Beginning in the 1880s, tens of thousands of Rusyns from the Carpathian Mountains flocked to Pittsburgh to work in its steel industry, especially Andrew Carnegie's large steel mill at Homestead, Pennsylvania. In 1894—two years after the infamous and bloody Homestead Strike—the large Rusyn community of Homestead met to discuss the formation of a church. In January 1897 the new church was officially chartered and dedicated as St. John the Baptist Greek Catholic Church.

==The first cathedral, 1903==
In need of a larger church, in the summer of 1902 two lots were acquired on the corner of Tenth and Dicksons Streets in the newly created (from Homestead) borough of Munhall. It was designed by the Hungarian-born architect, Titus de Bobula, and patterned after the Rusyn Greek Catholic Cathedral of the Exaltation of the Holy Cross in Ungvár, Austria-Hungary (today Uzhhorod, Ukraine). The church's twin towers, which rise 125 ft, are composed of white brick in a Greek cruciform pattern set into sandstone. They rise 125 ft. The church was dedicated on December 27, 1903 under Co-Adjutor Bishop Regis Canevin of the Roman Catholic Diocese of Pittsburgh, which then had jurisdiction over Greek Catholics in its region.
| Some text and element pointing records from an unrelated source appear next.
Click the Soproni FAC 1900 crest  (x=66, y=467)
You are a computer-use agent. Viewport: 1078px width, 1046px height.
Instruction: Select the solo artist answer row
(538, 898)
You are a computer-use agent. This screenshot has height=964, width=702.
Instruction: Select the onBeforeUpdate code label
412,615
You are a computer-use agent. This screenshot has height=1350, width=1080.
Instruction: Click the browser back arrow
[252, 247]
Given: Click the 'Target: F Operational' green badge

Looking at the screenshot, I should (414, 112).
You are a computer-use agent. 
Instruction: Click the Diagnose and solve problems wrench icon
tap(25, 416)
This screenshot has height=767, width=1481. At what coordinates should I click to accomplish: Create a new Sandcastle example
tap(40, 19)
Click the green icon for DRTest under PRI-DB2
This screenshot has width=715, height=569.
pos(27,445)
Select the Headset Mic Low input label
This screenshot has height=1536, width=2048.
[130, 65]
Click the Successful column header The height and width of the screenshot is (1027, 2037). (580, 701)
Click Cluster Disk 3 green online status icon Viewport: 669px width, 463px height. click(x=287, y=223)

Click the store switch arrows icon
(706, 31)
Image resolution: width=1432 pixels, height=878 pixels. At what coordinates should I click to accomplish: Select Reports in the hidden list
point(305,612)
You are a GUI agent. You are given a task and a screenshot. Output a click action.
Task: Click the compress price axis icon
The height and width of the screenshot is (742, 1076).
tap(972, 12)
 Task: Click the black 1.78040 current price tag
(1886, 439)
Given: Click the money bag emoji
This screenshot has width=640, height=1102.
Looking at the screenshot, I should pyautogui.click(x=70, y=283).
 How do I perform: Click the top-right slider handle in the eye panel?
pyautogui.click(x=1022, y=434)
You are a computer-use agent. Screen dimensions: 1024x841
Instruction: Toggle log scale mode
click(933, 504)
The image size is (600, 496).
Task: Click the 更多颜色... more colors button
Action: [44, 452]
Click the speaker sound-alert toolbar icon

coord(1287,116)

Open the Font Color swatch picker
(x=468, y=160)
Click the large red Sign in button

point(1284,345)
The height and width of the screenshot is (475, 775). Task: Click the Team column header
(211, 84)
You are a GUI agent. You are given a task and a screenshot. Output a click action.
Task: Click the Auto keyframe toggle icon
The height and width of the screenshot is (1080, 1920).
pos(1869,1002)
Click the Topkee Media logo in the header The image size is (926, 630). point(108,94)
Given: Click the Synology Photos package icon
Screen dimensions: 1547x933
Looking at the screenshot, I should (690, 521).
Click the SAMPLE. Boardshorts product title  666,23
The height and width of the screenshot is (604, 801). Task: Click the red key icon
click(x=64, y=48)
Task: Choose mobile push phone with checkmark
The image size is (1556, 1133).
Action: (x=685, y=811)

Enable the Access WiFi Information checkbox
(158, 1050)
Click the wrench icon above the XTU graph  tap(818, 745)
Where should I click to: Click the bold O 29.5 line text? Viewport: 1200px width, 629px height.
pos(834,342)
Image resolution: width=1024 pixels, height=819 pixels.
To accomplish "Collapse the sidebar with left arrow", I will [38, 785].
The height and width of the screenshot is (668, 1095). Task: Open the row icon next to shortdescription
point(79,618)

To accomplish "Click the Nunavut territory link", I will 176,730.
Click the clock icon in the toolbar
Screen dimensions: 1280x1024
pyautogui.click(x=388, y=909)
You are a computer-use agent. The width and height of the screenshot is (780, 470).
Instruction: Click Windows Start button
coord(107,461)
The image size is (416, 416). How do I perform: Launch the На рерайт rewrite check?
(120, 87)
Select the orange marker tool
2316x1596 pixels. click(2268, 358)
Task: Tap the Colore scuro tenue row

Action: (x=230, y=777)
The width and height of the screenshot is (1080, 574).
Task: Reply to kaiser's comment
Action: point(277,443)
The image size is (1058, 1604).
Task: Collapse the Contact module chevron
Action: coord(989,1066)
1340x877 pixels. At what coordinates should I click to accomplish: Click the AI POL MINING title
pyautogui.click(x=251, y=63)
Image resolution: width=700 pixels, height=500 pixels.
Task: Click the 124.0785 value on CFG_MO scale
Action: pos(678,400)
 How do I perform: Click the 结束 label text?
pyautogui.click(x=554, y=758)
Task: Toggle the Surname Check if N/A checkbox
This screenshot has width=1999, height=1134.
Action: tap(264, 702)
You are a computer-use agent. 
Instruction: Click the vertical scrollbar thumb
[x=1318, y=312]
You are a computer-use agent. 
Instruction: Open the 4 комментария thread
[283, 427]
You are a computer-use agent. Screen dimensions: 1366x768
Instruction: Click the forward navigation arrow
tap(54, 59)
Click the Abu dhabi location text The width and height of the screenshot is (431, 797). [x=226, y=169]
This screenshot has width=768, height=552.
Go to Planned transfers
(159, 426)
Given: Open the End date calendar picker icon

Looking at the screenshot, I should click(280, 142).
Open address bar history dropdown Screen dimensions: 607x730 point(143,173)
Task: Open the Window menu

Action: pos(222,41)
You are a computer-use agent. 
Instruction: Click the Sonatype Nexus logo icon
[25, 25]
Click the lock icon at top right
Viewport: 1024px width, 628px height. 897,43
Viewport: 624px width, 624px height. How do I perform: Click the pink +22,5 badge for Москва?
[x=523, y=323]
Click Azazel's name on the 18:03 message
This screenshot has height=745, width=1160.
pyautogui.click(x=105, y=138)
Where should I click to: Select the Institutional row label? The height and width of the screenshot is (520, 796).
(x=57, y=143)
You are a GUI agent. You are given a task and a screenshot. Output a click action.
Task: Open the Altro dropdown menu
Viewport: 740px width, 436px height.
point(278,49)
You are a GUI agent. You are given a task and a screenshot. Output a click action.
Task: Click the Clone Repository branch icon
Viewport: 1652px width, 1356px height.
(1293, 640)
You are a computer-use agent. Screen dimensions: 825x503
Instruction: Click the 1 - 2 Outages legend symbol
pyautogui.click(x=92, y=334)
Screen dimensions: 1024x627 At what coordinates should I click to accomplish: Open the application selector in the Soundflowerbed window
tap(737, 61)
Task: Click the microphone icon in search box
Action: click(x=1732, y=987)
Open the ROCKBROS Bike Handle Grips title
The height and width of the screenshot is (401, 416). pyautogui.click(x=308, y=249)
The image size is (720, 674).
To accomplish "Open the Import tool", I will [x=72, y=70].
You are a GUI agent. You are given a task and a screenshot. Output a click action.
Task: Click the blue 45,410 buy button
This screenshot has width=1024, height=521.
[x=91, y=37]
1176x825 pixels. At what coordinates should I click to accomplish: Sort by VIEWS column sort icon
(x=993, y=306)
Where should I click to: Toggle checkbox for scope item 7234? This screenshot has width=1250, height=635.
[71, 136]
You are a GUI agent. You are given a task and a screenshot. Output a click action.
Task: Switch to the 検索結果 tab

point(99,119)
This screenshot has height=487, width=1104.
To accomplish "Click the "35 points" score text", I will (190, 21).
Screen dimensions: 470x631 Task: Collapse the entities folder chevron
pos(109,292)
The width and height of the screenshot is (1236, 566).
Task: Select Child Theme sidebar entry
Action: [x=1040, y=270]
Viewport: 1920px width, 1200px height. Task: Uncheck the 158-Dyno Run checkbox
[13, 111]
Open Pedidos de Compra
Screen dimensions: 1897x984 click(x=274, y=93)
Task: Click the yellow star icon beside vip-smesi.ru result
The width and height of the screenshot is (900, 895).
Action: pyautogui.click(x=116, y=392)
The congregation grew to more than 700 families in the 1920s. In 1929 it was chosen as the cathedral for the newly created Ruthenian Greek Catholic Exarchate in America. The historic structure was the first cathedral in America exclusively for Carpatho-Rusyns.

In the 1950s the parish began the task of renovating and modernizing the Cathedral. While the renovation progressed, Divine Liturgy was held in the school auditorium. Msgr. John Gernat, who served as rector from 1959 to 1963, completed the renovation.

==The second cathedral, 1993==
Msgr. Judson Procyk became the rector of the Cathedral parish on July 18, 1973. As rector, Msgr. Procyk led a plan to relocate the parish and build a brand new Cathedral. In 1978, the parish acquired 18 acre of property off Greentree Road in Munhall and built the current Cathedral, which was completed in 1993.

In 2004, the 1903 Cathedral was sold to the Carpatho-Rusyn Society, which uses it for its headquarters and as a cultural center.